Once upon a time, superheroes were simple.
Superman was virtually invulnerable; he fought for “Truth, justice, and the American way.” Batman was a handsome billionaire playboy, dishing out punishment to a deserving criminal underworld. Wonder Woman, Captain America, and Captain Marvel fought evil robots, mind-controlling worms, and scurrilous Nazis. All provided straightforward, idealized role models for an anxious populace facing the Depression, Fascism, World War and the Nuclear Age.
But this summer’s profitable crop of big screen superheroes is different. We’ve got Hancock’s title character, a self-loathing homeless alcoholic; Iron Man’s Tony Stark, a vain, womanizing alcoholic-in-training; The Hulk’s Bruce Banner, whose rampaging, id-fueled alter ego often does more harm than good; the titular Hellboy, a demon superhero whose red skin, lengthy tail, and sawed-off horns evoke Satan (“Believe it or not,” trumpets the ad campaign, “this is the good guy”); and the second film in Christopher Nolan’s reimagining of the Batman mythos, in which Bruce Wayne is almost—if not equally—as deranged as those he brings to justice.

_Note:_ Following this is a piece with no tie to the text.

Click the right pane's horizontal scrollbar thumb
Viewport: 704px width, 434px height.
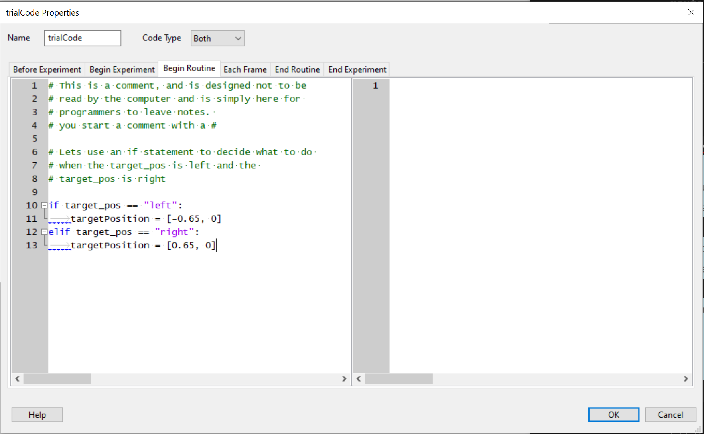click(398, 379)
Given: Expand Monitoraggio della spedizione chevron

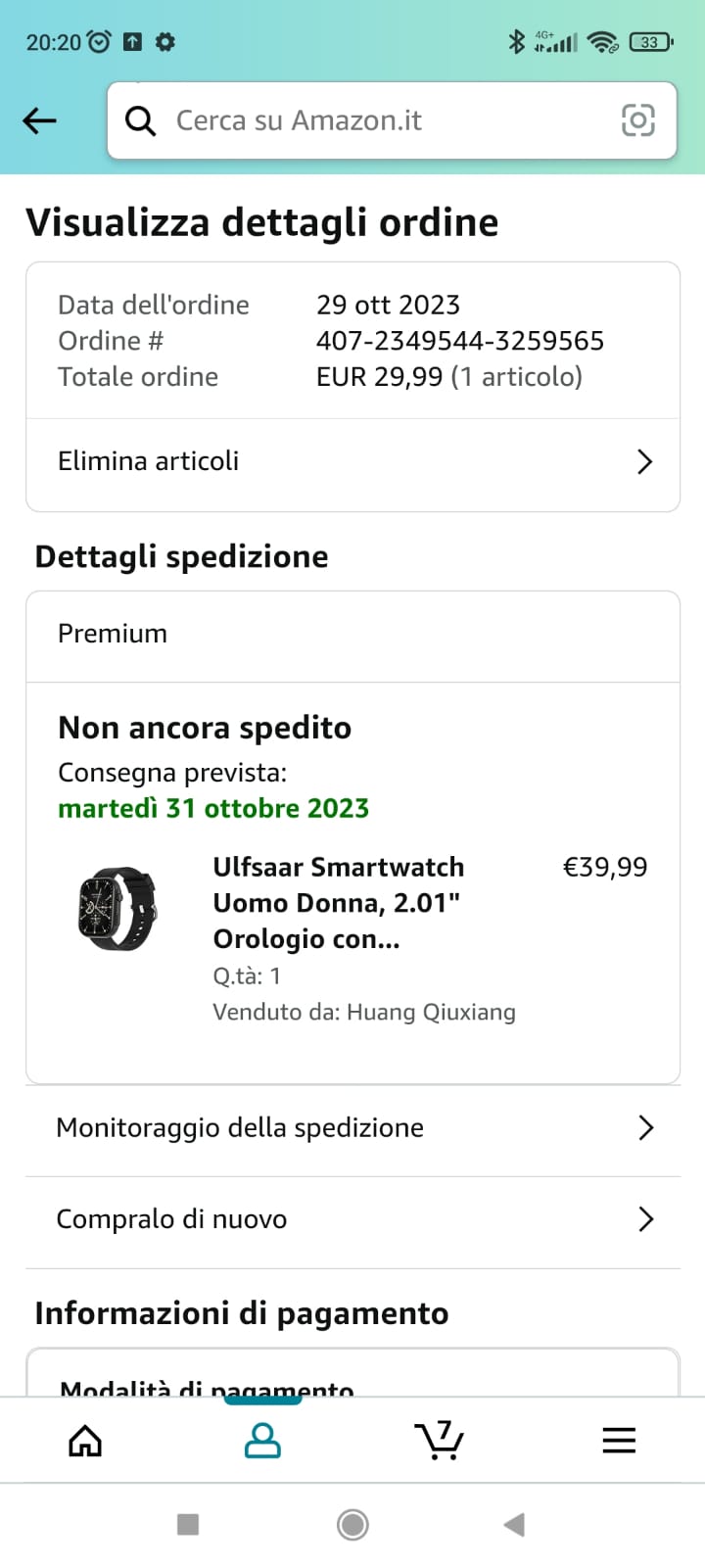Looking at the screenshot, I should pos(645,1127).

This new crop of movies speaks of cynicism, disillusionment, and sour self-examination. But while it obviously has a lot to do with our current situation as a nation—including an ongoing war in Iraq over weapons of mass destruction that turned out not to exist—its roots go farther back, to that original period of American disillusionment: the 60’s.
For What It’s Worth
There’s something happening here, as Buffalo Springfield said in November of 1966. At the time, U.S. troop strength in Vietnam had passed 400,000, the Cold War was getting worse, and the term ‘Black Power’ entered the common lexicon. The stark good guy/bad guy morality of Superman comics no longer fit a world now painted in shades of gray.

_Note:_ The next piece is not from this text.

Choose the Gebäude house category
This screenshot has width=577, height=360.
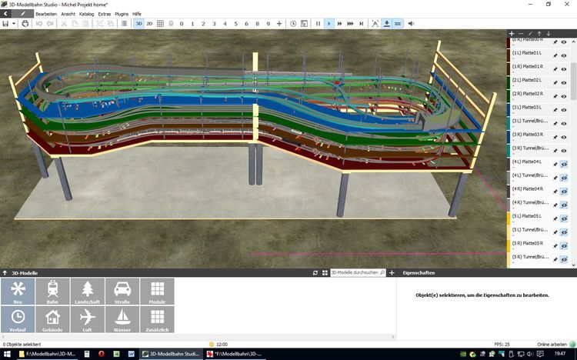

Along came Marvel Comics, and a young writer named Stan Lee. His new characters (the ones now ruling the multiplex) included Spiderman, the Fantastic Four, the X-Men, Iron Man, and the Hulk. Lee wrote from a new angle: the younger side of the generation gap. His characters suffered money problems, family problems,girlfriend problems. They were sometimes selfish, often proud, inevitably flawed.
Marvel’s antiheroic superheroes were enormously popular, but it took more than 30 years for Hollywood to catch up. 1978’s Superman: The Movie a universe of charming nostalgia: Sassy lady reporters, intrepid cub photographers, and a chaste first date between Lois Lane and Superman. In Superman II (1980), Lois and Superman slept together, but regretted it. 1989 gave us Tim Burton’s Batman, in which audiences saw a hint of the neuroses underlying Bruce Wayne’s nighttime activities—but just a hint.

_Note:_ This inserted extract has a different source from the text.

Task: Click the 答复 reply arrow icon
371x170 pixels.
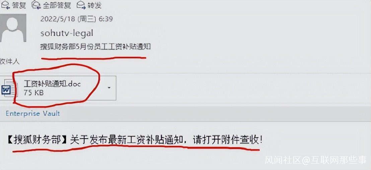Action: (5, 5)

In 1998, the first Marvel character reached the screen. Blade starred Wesley Snipes as the half-man, half-vampire protagonist and offered a more complex superhero than we’d previously seen (except, perhaps, for 1994’s cult hit The Crow, based on an underground comic). Blade served notice: Marvel’s antiheroes, with a moral complexity informed by the turbulence of the 1960s, spoke to contemporary American audiences in a way that Superman couldn’t.
Morally Complex Marvel
In 2002, Columbia Pictures released Spiderman, featuring a hero whose concerns and values are nearly the opposite of Superman’s. Young Peter Parker worries about girls and money, about grades and cars; his own selfish act causes his uncle’s death. The movie clicked with the zeitgeist, and grossed $822 million worldwide. The sequel, released in 2004, grossed $784 million; the third movie, released last summer, scored $891 million.
This summer’s surprise hit, Iron Man, the moral envelope even farther. In the original Marvel comic book, published in 1963, Tony Stark supplied arms for the war against the Viet Cong. Now he manufactures weapons for the fight against Taliban-like terrorists in Afghanistan. Witty and vain and proud, Tony (Robert Downey, Jr.) is hardly seen without a drink in hand, and his callous treatment of women opens the film. It works because we see him change over the course of the story, renouncing the arms trade and learning about trust and intimacy in his personal life as (of course) he blows things up while battling evil.
With two endless wars stretching both behind and before us, American viewers can apparently empathize with a cynical hero who swigs whiskey and sleeps around indiscriminately, another who rightly fears hurting the ones he loves most, a third whose obsessive thirst for revenge borders on psychosis. This summer theaters are owned by Iron Man, Hulk, and Batman (a DC franchise reinvigorated only when Frank Miller, an artist previously employed by Marvel, took a whack at it). They are the mirrors of our own imperfection, our fear of our limitations and our yearning to be better than we are.